Я горько рассмеялась:
– Вы же понимаете, какая это чушь. В самые тяжелые моменты моей жизни они обращались со мной хуже чужих людей. Да мне и проще поехать одной. Я буду сама располагать своим временем и буду искать мое дитя, пока не найду. Если со мной поедет кто-то еще, мне придется поспешно вернуться, ничего не добившись.
До Ахваза я доехала на поезде. Большинство пассажиров составляли солдаты. В купе со мной оказалась пара, тоже ехавшая на поиски сына – но они-то уже знали, что он ранен и лежит в госпитале в Ахвазе.
Весна в тех местах больше похожа на палящее лето. Шел уже восьмой год войны, а я только тогда поняла, что же это такое. Трагедия, страдание, опустошение, хаос. Ни единой улыбки. Все куда-то идут, торопятся, но движения, выражения лиц безрадостны, безнадежны, как будто все провожают покойника к могиле или только что вернулись с кладбища. В глазах неизбывный страх, с трудом скрываемая тревога. Каждый, с кем я говорила, понес какую-то утрату.
Я обходила госпитали вместе с господином и госпожой Фарахани, моими попутчиками. Они нашли сына. Он был ранен в лицо. Эта сцена воссоединения родителей с сыном была душераздирающей. Я твердила себе: если бы и Масуда нельзя было узнать по лицу, я бы признала его по мизинцу на ноге.
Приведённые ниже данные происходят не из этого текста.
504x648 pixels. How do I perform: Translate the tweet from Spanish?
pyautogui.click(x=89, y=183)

Пусть я найду его калекой, без руки, без ноги – только бы я могла снова прижать его к себе.
При виде такого множество юношей – раненых, изувеченных, изуродованных – я чувствовала, как начинаю сходить с ума. Сердце изболелось за их матерей. Я все спрашивала себя: кто же несет за это ответственность? Как могли мы ничего не замечать, верить, будто война сводится лишь к воздушным налетам? Мы не понимали масштабов постигшего нас бедствия.
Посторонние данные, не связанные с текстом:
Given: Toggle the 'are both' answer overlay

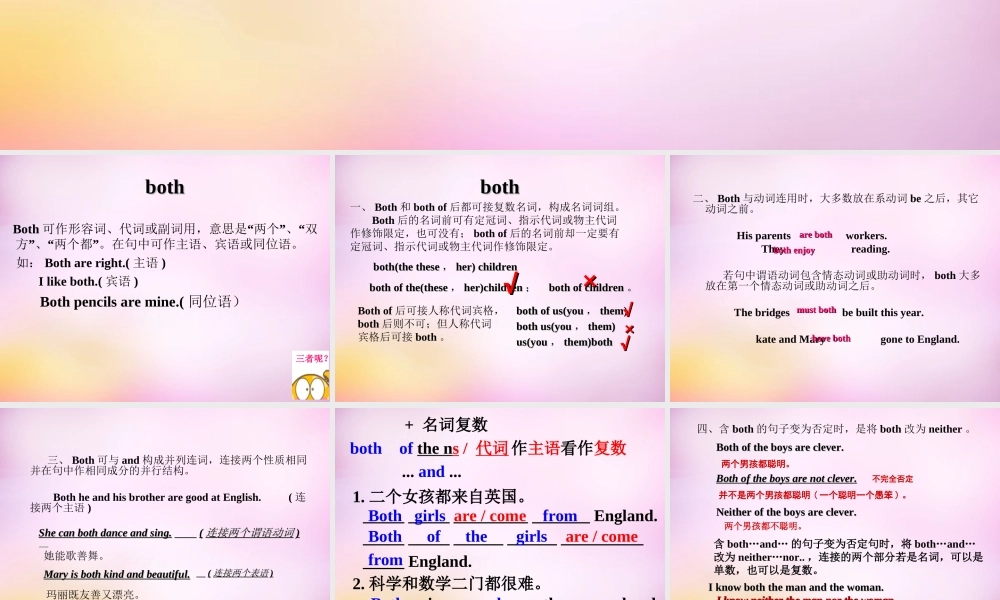Looking at the screenshot, I should pyautogui.click(x=815, y=235).
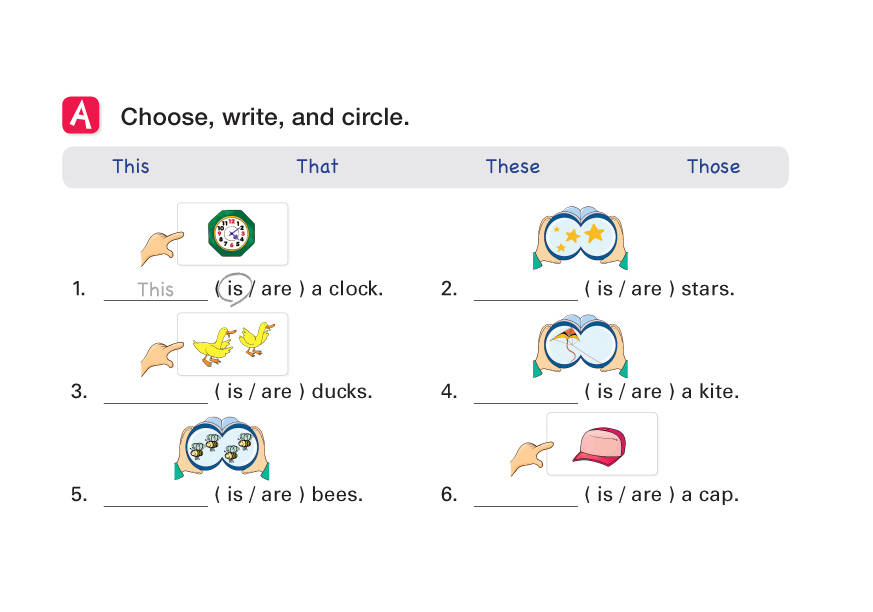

Я искала повсюду, обращалась в различные штабы, обходила госпитали и в конце концов нашла солдата, который видел Масуда в ночь последнего боя. Молодой человек оправлялся от ран, и его должны были вскоре перевести в Тегеран. Он старался ободрить меня и сказал:
– Я видел Масуда, мы шли близко друг к другу, он – на несколько шагов впереди, и тут начались взрывы. Меня оглушило, и я не знаю, что сталось с другими, я слышал, что почти всех раненых и мучеников из нашего батальона уже нашли и опознали.
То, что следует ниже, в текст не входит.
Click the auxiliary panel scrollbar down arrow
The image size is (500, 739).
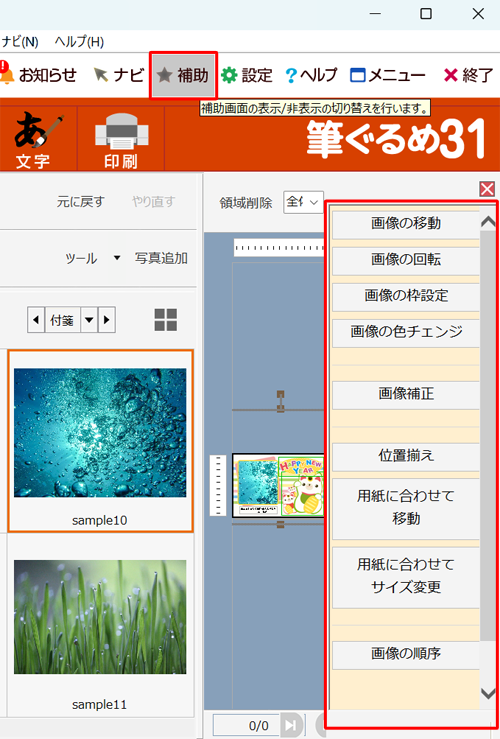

Все бесполезно. О судьбе моего сына никто не знал. “Пропал без вести” – кузнечным молотом било мне в голову. На обратном пути груз моего горя словно сделался в тысячу раз тяжелее. Я, как в тумане, вошла в дом и сразу же направилась в комнату Масуда, как будто забыла сделать неотложное дело. Я перебирала его одежду, решила, что рубашки надо срочно погладить. Как же так, рубашки моего сына висят мятые! И я взялась за глажку, словно за самое важное дело, какое у меня только было. Вся ушла в разглаживание невидимых глазу складок на ткани. Когда я подносила рубашку к свету, она все же казалась мне чуть сморщенной, и я вновь принималась утюжить.
Мансуре болтала без умолку, но я почти не замечала ее присутствия. Потом до меня донеслись слова:
– Фаати, так еще хуже. Она теряет рассудок – она уже два часа гладит одну и ту же рубашку. Лучше бы ей сказали, что он принял мученичество. Тогда она могла бы его оплакать.